In 2020, “excess saving“ by American consumers ”was around $1.6 trillion,” he wrote. “As conditions improve, consumers will spend some fraction of it this year. If we say half, that’s $800 billion in additional spending.”

Another $900 billion in “stimulus” was added through the CARES (Coronavirus Aid, Relief, and Economic Security) Act in December 2020. The Biden administration seeks to add another $1.9 trillion to that, which Blanchard calls “too much” but he says could be restrained by new taxes aimed to offset its costs and limit overheating.

“Adding the three numbers above gives: 3.6 trillion or 4 times the upper bound of the output gap,” Blanchard warns.

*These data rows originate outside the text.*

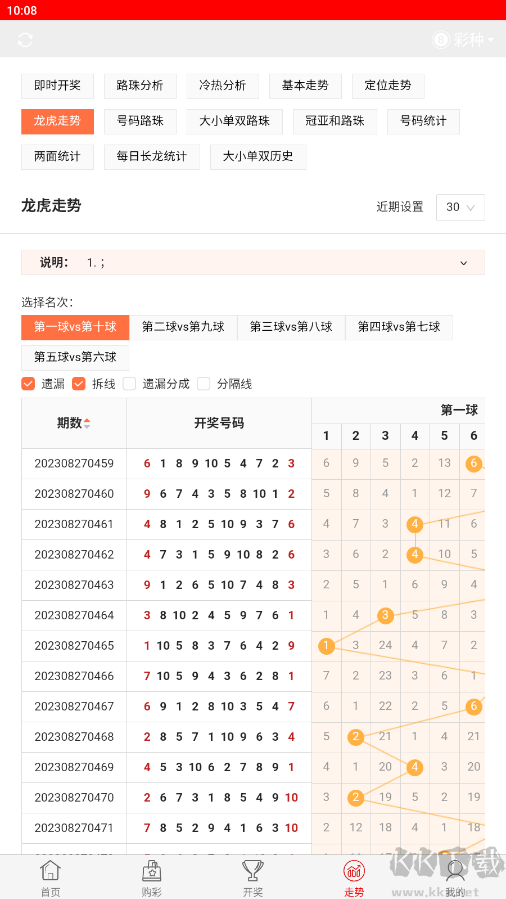
Task: Open the 开奖 trophy icon
Action: click(x=253, y=870)
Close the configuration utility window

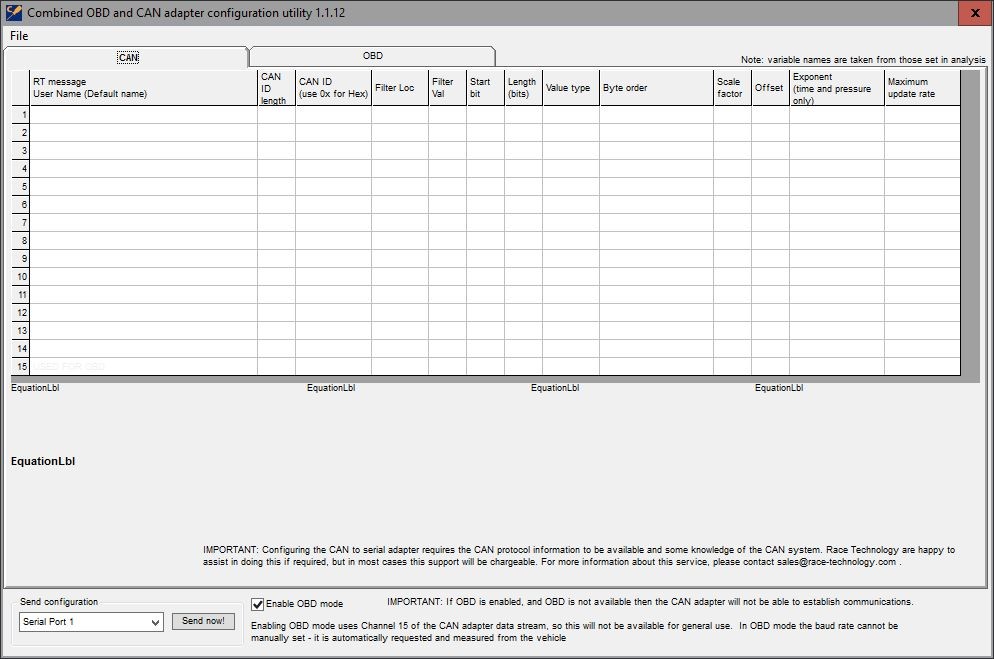click(974, 13)
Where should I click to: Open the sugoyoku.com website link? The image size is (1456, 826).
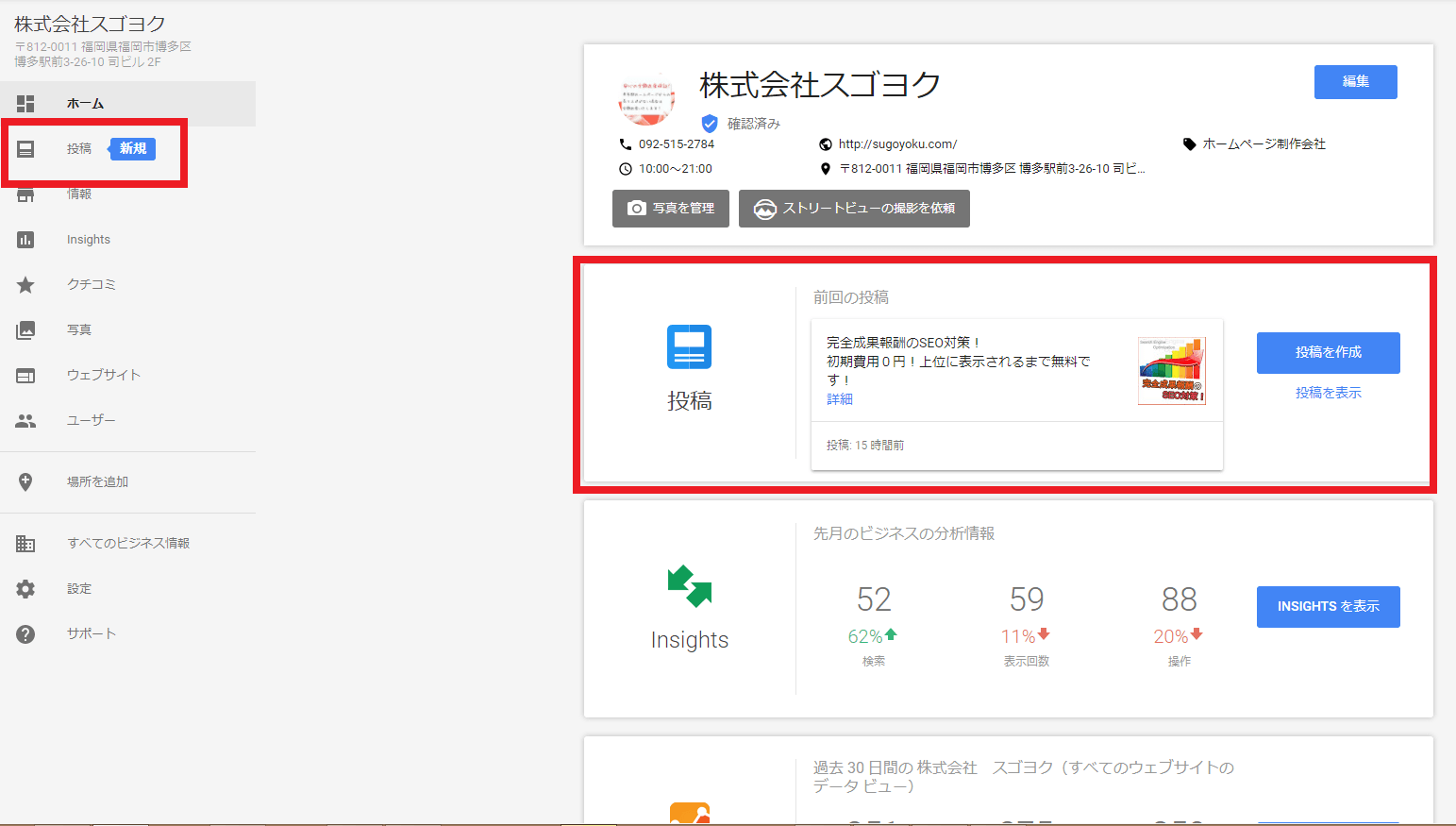[895, 143]
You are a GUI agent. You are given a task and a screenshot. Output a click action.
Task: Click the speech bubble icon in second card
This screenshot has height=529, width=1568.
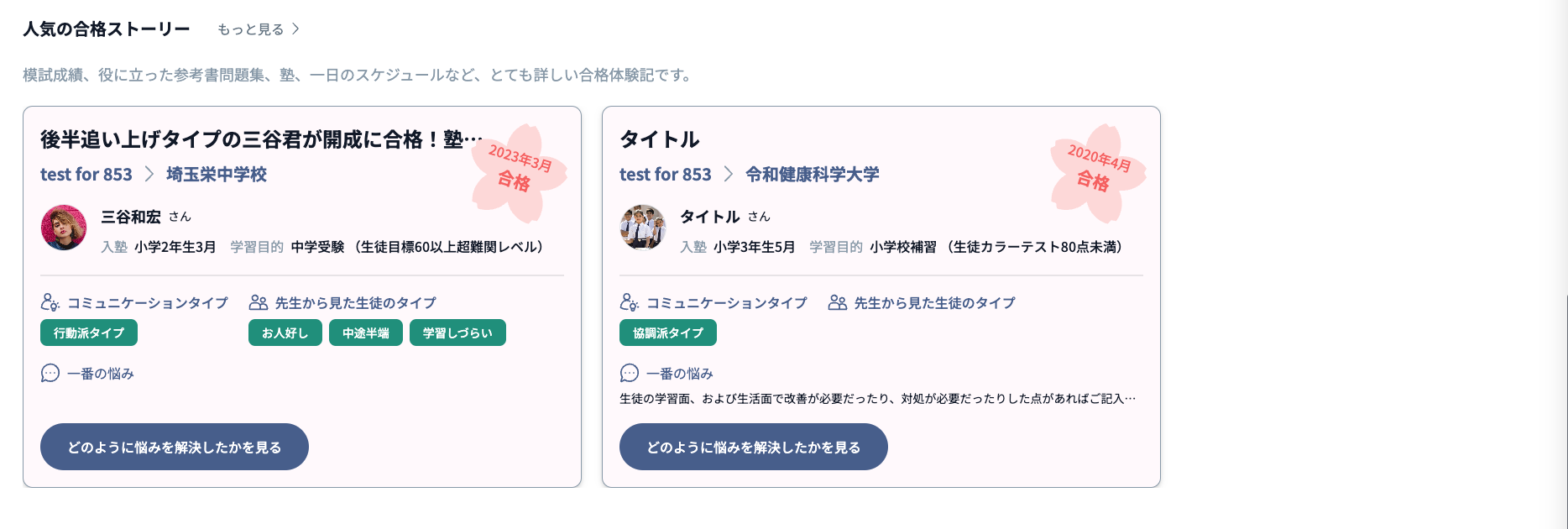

Assuming an average multiplier of 1, which Blanchard says is on the conservative side, demand will increase in 2021 by about four times the output gap. If this increase in demand can be accommodated, he said, it would result in an output of about 14 percent above potential.

“It would take the unemployment rate very close to zero. This would not be overheating; it would be starting a fire.”

Lawrence Summers, former U.S. Treasury secretary, speaks during an event at the London School of Economics, in London on March 25, 2013. (Jason Alden/WPA Pool/Getty Images)
Lawrence Summers, former U.S. Treasury secretary, speaks during an event at the London School of Economics, in London on March 25, 2013. Jason Alden/WPA Pool/Getty Images
Meanwhile, Larry Summers, a former U.S. Treasury secretary as well as a former chief White House economist, said Feb. 4 in a Washington Post op-ed that Biden’s pandemic relief proposal is so big that it may risk triggering inflation, and “much of the policy discussion has not fully reckoned with the magnitude of what is being debated.”
In response to Summers’s article, Biden economic adviser Jared Bernstein said “Janet Yellen is our Treasury secretary, OK? She knows a little something about inflationary risks.”